Piantare un giardino per coltivare se stessi

La letteratura sui giardini, copiosa e illustre, nasce già nei secoli antichi e implica una filosofia, o meglio tante e diverse visioni della vita, a seconda del giardino proposto. Ideare e costruire un giardino è un’impresa che, se non proprio una concezione del mondo, tradisce almeno un gusto, un carattere: quelli del suo inventore. E di gusti e caratteri forniscono oggi una estesa campionatura le ventinove Storie di insospettabili giardinieri di Delfina Rattazzi (Cairo, pagg. 174, euro 13). «Insospettabili», i personaggi di cui si narra, come giardinieri: che tali, insomma, s’improvvisano per una molteplicità di motivi, dal piacere di esibirsi eccentrici, all’estrosa passione del collezionismo; dal bisogno di consolarsi «in natura» di qualche bene o privilegio perduto altrove, al cercare, lavorando un orto, un frutteto - ci si provano i ghettizzati, i prigionieri di guerra, i detenuti comuni -, un’ariosa ragione di sopravvivenza.
La Rattazzi dispone e decifra vicende che risultano ora lievi (e magari capricciose) ora drammatiche e cupe nel rapporto che il giardino ha con la biografia del suo «insospettato» promotore e custode. Ed ecco le figure tratte dal grembo delle storie politiche, a esempio il presidente americano Thomas Jefferson, tenace coltivatore di capperi, o Giuseppina Beauharnais, infelice moglie di Napoleone; gli scrittori di talento, da Chateaubriand a Stevenson e alla Dickinson, da Hesse alla Blixen, da D. H. Lawrence a Saint-Exupéry; ma poi anche gli innovatori geniali: da Charles Darwin, caparbio ibridatore di piante, a Walt Disney e a Yves Saint-Laurent; nonché i protagonisti della nostra epoca, da Nelson Mandela al Dalai Lama; e, ad aggiornare il quadro, divi come Catherine Deneuve, che nelle campagne di Normandia ritrova l’infanzia, o Sting, che si destreggia nella sua tenuta in Valdarno... Effetti d’involontario umorismo per eccesso provoca lo spettacolo della Lotusland californiana di Ganna Walska, la miliardaria dai sei mariti; mentre Georgia O’Keeffe, la famosa pittrice americana, col giardino da lei creato nel deserto del New Mexico, incarna una delle sfide insite nel concetto di giardino. Perché è difficile che gli ospiti di questa «galleria» vivano il giardino, il parco, il podere come un hobby. No, c’è una scommessa dietro l’impegno di questi «giardinaggi», assolto di norma lontano dai centri abitati (però la Malmaison, paradiso botanico della ripudiata sposa del Bonaparte, sorge ormai alla periferia di Parigi; e nei pressi della metropoli era la «Valle dei Lupi» di Chateaubriand, oggi perduta).

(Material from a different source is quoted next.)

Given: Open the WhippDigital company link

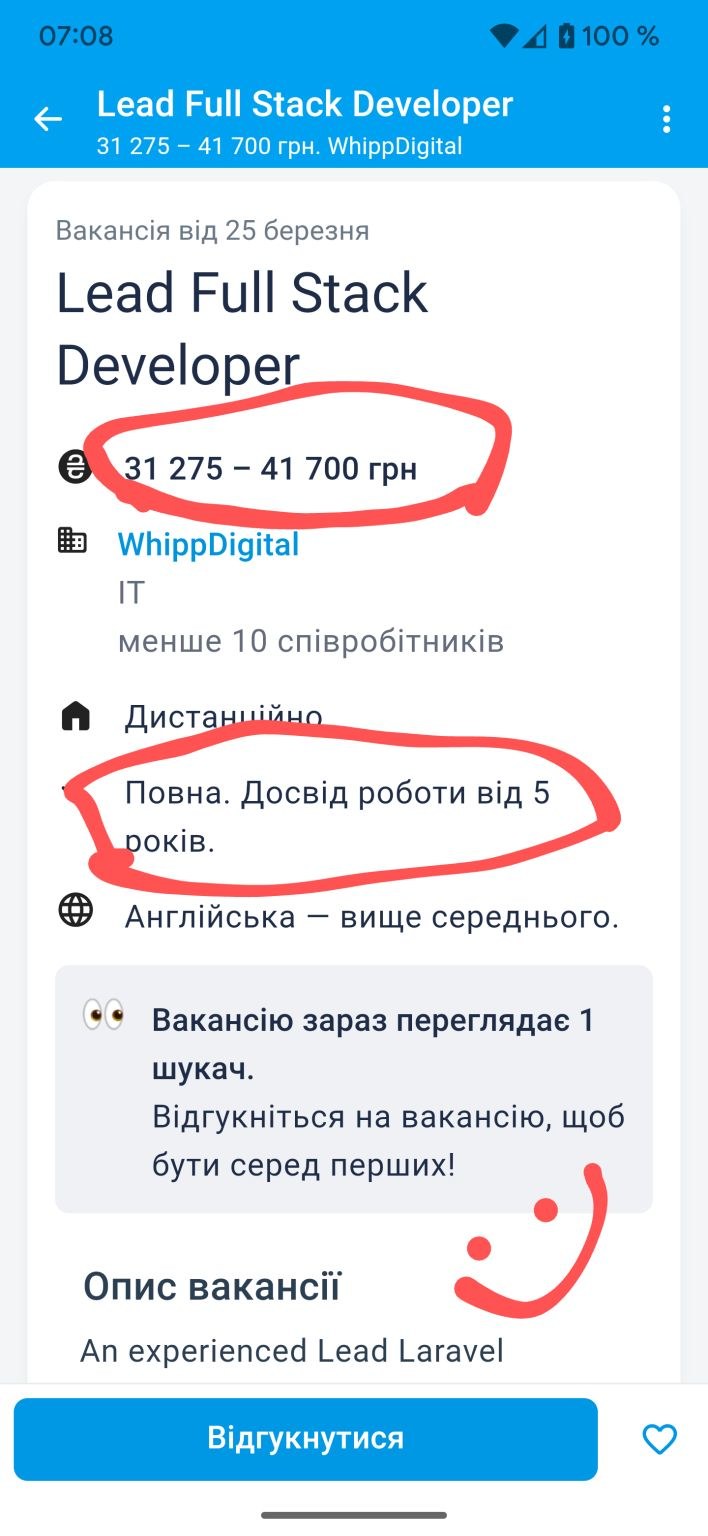Looking at the screenshot, I should pos(208,545).
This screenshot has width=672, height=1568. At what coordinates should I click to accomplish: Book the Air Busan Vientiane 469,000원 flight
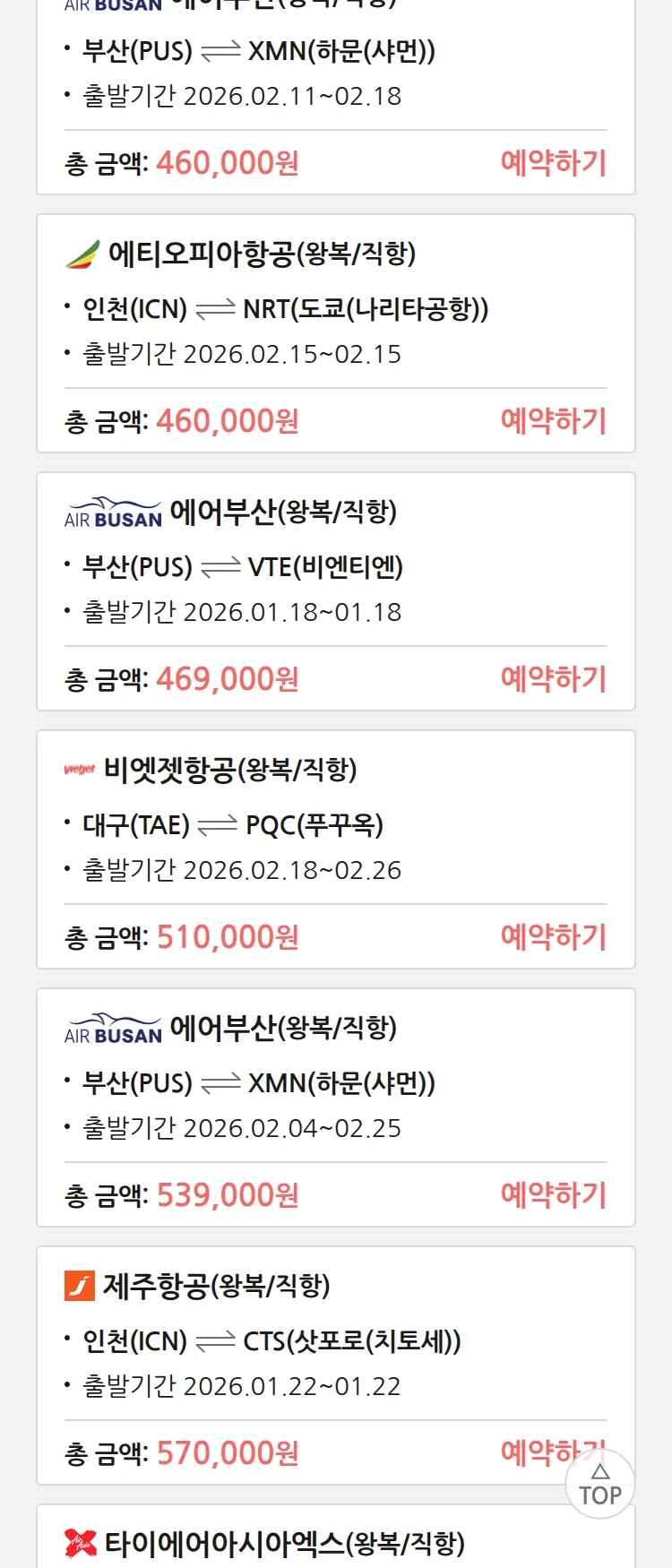(x=553, y=679)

Una gran voglia di trasportare e trapiantare, dall’esotico al domestico e viceversa, ci squaderna il repertorio della Rattazzi. Antologia di frustrazioni ed esaltazioni, ovviamente coloratissima per serbarsi fedele al pittoresco degli scenari, tra le smanie di (pre)potenza, che l’uomo esercita anche in spregio ai dettami della natura, e un crescente avviso che virtù e bellezza vanno riconosciute perfino alle specie neglette, a cominciare dalle «erbacce».
Dicevo della distanza che l’impresa di un giardino o di un orto è solita prendersi dall’affollato cuore delle città. Ma i più bei capitoli di questo libro ci trattengono dentro le mura urbane. È dove racconta degli «orti di guerra», incredibilmente fertili e viatico di speranza in tempi bui. O dove rammenta come resero fecondo il loro forzato habitat gli ebrei reclusi nei ghetti di Varsavia, di Lodz. L’analogo seppero fare i prigionieri di guerra, di qualsiasi guerra e nazionalità. Un postulato costruttivo, certo, è all’origine di questa galleria di ambiziosi e volonterosi: dunque vi ha il suo posto legittimo l’impegno (condiviso dalla Rattazzi) di avviare i detenuti, ieri quelli di San Vittore, oggi quelli di Bollate, a realizzare e gestire una cooperativa di agricoltura biologica. Registro fitto di trasferte esotiche, di arrischiate esposizioni al sole, alle acque e ai venti di paesi talvolta insicuri, l’antologia si conclude però in un giardinetto pubblico milanese, zona Sant’Ambrogio, ben noto agli studenti della Cattolica.

Caso unico, a prendersene cura è una coppia di privati, che lo hanno dedicato al loro figlio, morto diciassettenne in un incidente stradale. In tal modo al giardino si restituisce uno dei ruoli più delicati, quello che ne fa anche il «luogo della memoria».